**Work instruction:**
Read the entries below and pull out each line with the string "coordinates".

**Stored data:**
^^^^^^^^^^^^^^^^
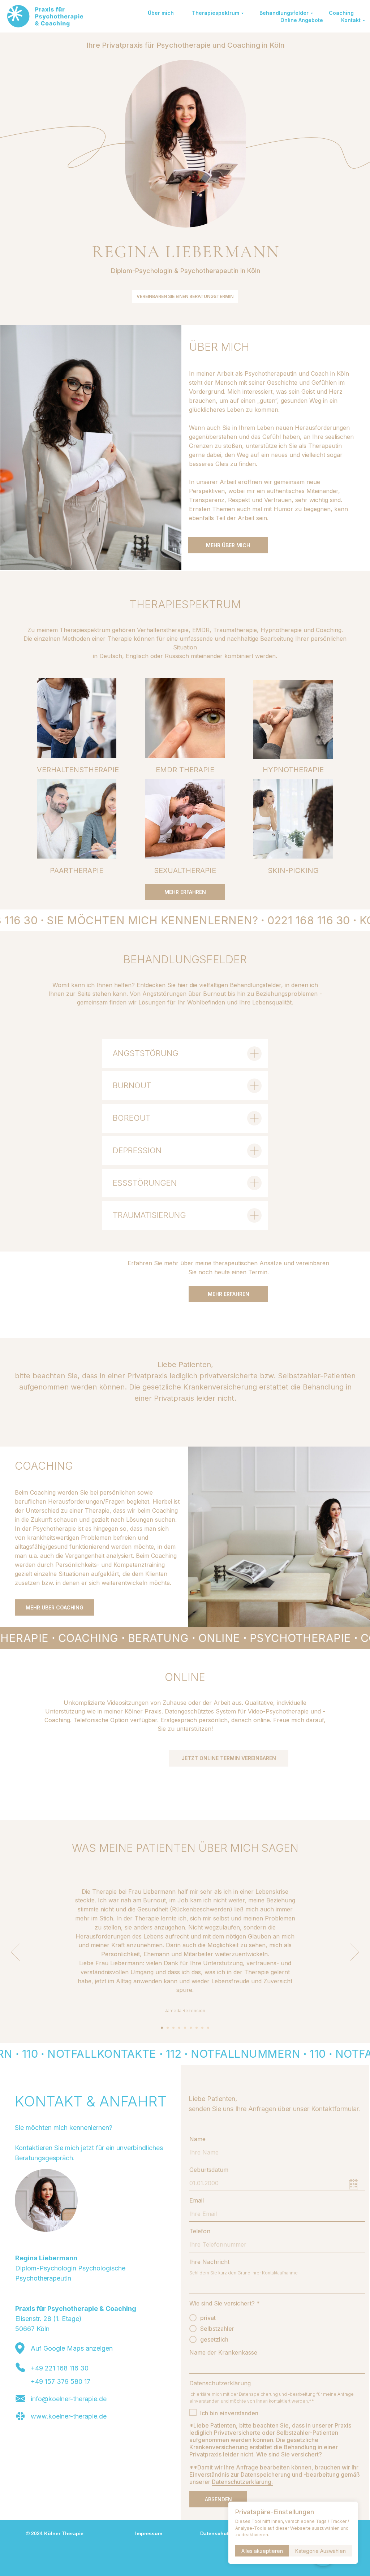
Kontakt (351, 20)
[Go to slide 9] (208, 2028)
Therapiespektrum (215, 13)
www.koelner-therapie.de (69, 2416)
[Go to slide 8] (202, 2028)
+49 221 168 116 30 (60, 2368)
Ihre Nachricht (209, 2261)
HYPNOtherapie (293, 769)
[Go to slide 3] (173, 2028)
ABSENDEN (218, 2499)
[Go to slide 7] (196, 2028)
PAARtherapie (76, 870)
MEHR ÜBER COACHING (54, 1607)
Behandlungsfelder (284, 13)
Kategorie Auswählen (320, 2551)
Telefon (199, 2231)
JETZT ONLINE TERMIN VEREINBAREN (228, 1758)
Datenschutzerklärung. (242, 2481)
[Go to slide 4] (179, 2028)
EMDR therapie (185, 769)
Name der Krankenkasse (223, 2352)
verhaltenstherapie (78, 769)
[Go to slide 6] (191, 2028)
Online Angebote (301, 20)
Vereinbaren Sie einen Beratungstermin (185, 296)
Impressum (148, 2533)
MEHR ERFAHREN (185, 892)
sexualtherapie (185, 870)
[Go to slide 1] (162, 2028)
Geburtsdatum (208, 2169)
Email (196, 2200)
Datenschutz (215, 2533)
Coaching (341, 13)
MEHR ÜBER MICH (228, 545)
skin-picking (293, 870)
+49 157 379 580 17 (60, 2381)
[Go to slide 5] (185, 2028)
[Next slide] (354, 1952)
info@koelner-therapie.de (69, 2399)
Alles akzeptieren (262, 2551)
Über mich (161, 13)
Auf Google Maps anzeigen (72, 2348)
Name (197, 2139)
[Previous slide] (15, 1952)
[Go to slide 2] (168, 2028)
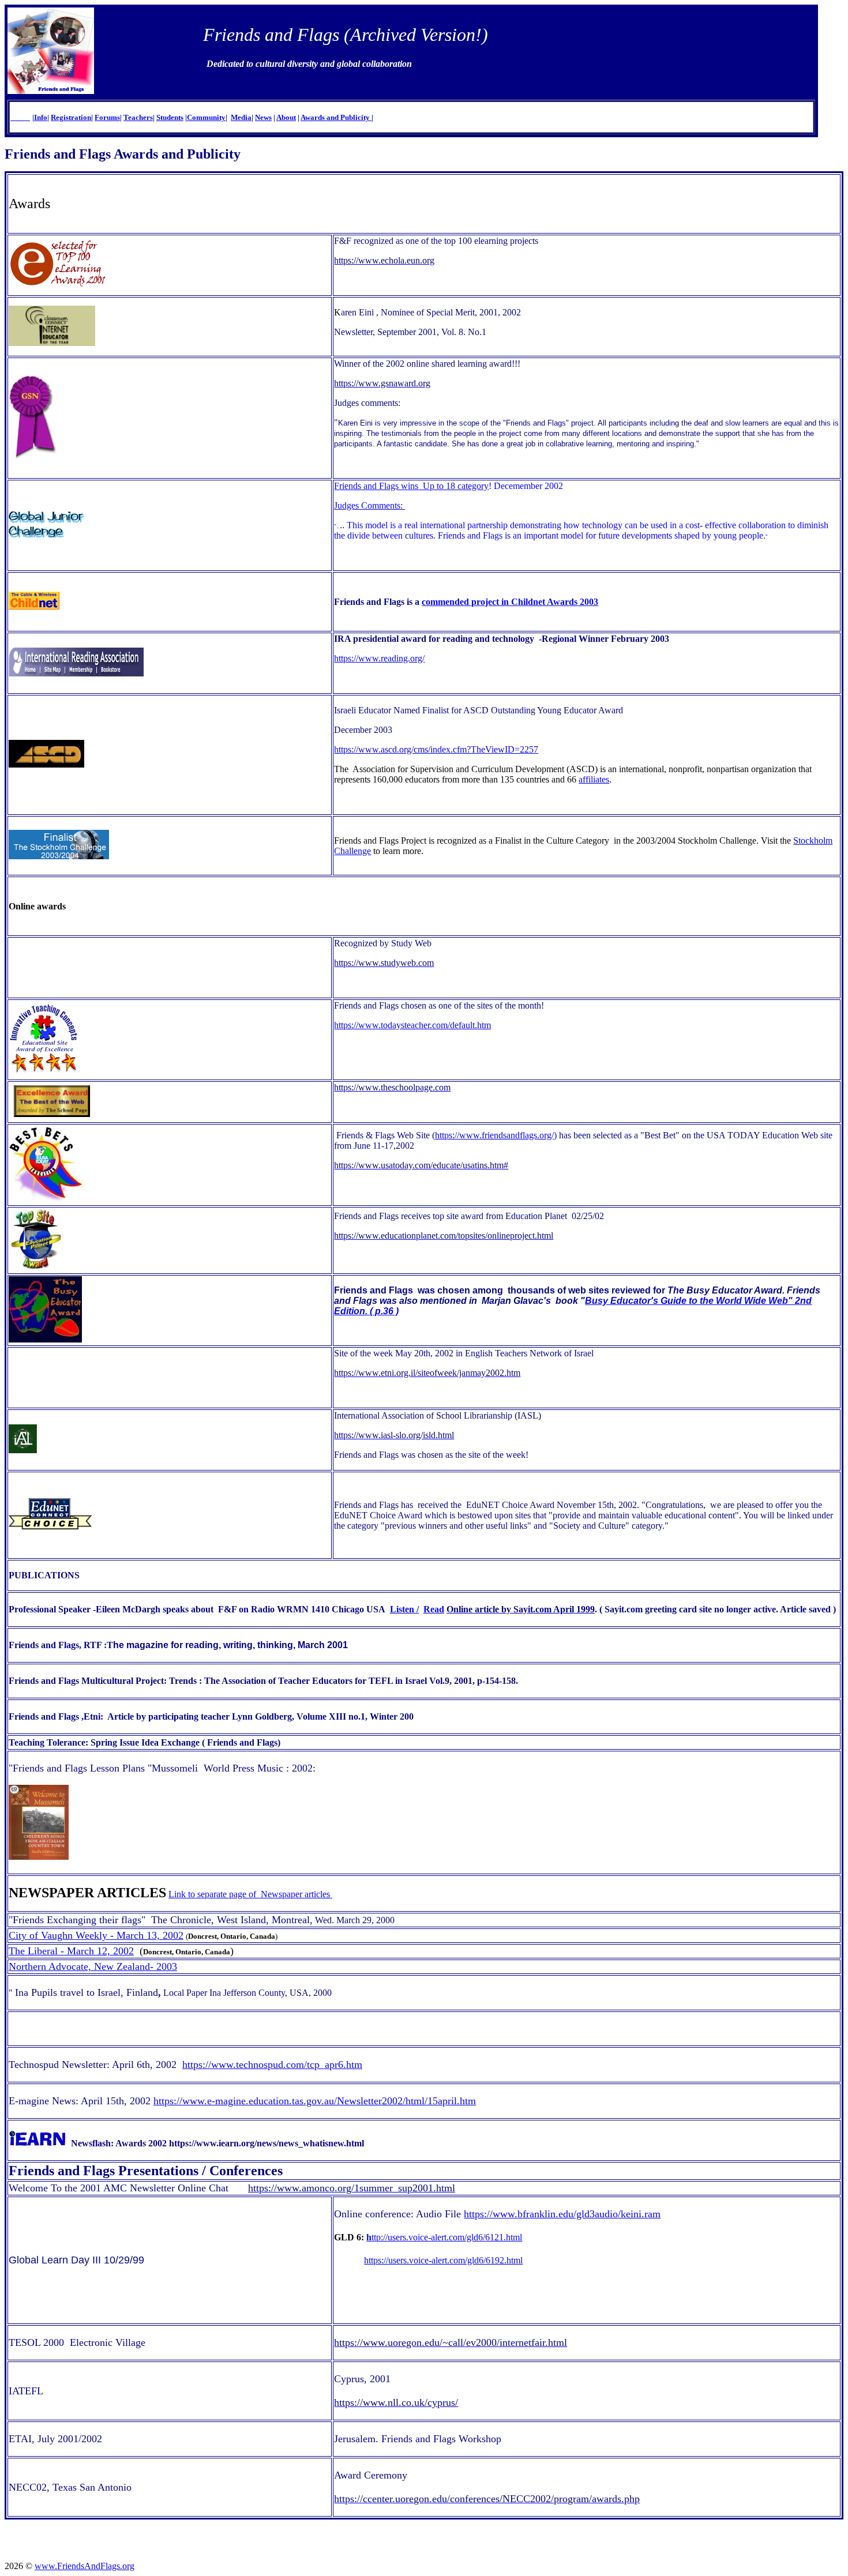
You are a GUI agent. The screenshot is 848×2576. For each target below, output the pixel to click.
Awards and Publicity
^^^^^^^^^^^^^^^^
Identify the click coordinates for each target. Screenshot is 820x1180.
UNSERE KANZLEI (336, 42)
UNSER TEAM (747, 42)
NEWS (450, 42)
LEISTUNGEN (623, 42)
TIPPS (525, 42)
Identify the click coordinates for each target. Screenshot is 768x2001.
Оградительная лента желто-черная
^^^^^^^^^^^^^^^^
**Answer to the problem:**
Identify the click coordinates for each target. Screenshot is 820x1180.
Identify the click coordinates for each target. Screenshot is 768x2001.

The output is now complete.